« J’avais l’impression d’être intense. Vivante. Comme si j’étais droguée. » C’est le regard voilé et la voix cassée que cette ancienne patiente se souvient. Anorexique et boulimique pendant douze ans – comme en attestent les photos de son corps totalement décharné qu’elle tend à la caméra d’Arte – son combat contre la maladie, ponctué de rechutes, a été laborieux. Cette jeune femme blonde relate « la sensation d’être complètement vide » qu’accompagnait le refus de se nourrir. « Le contrôle est là. On sait que c’est l’enfer, mais on y va ».
Un flirt avec la mort
Une autre femme à silhouette filiforme offre son dos à la caméra d’Arte pour que son visage reste dans l’ombre. Elle se rappelle avant tout de la jouissance « du contrôle total sur son corps ». « C’est très très fort », chuchotera l’inconnue en parlant de sa « descente crescendo aux enfers ». « Un jour je me suis dit que je n’arriverai jamais [à en sortir]. Que c’était fini. » Elle a même « pris des médicaments » dans une tentative de suicide. L’anorexie est une maladie dont elle ne s’est pas complètement défaite : « Je rêve encore, la nuit, qu’on me coupe des bouts de fesse, de hanche, tous les bouts qui dépassent avec un véritable outil ».
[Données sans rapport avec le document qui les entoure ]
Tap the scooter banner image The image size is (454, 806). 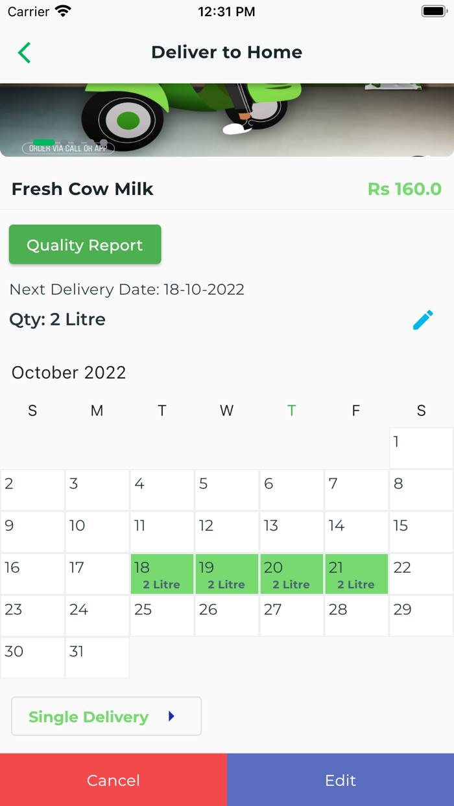[x=227, y=120]
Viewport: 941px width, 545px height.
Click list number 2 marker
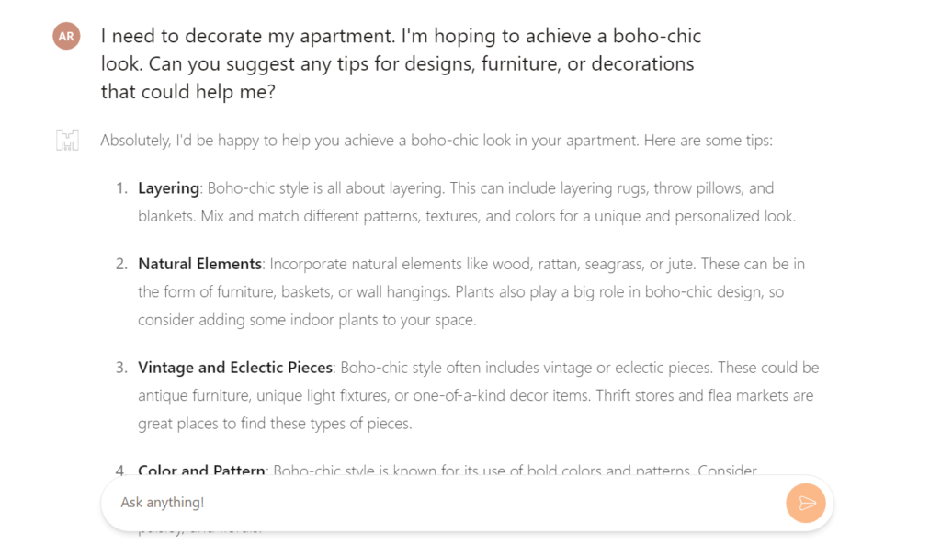[x=121, y=264]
Ce trouble alimentaire a des répercussions sur la perception du monde du malade, et sur la rationalité dont celui-ci peut faire preuve. Une jeune patiente de 14 ans, hospitalisée à Nice, a décrété que le simple fait « d’inhaler l’odeur de la nourriture la faisait grossir », rapporte le personnel médical, passablement inquiet de l’état « de tristesse » de cette adolescente de 40 kilos. « Elle va parfois prendre des douches de deux heures où elle se frottera très violemment » parce qu’elle a l’impression que ce geste la fait maigrir.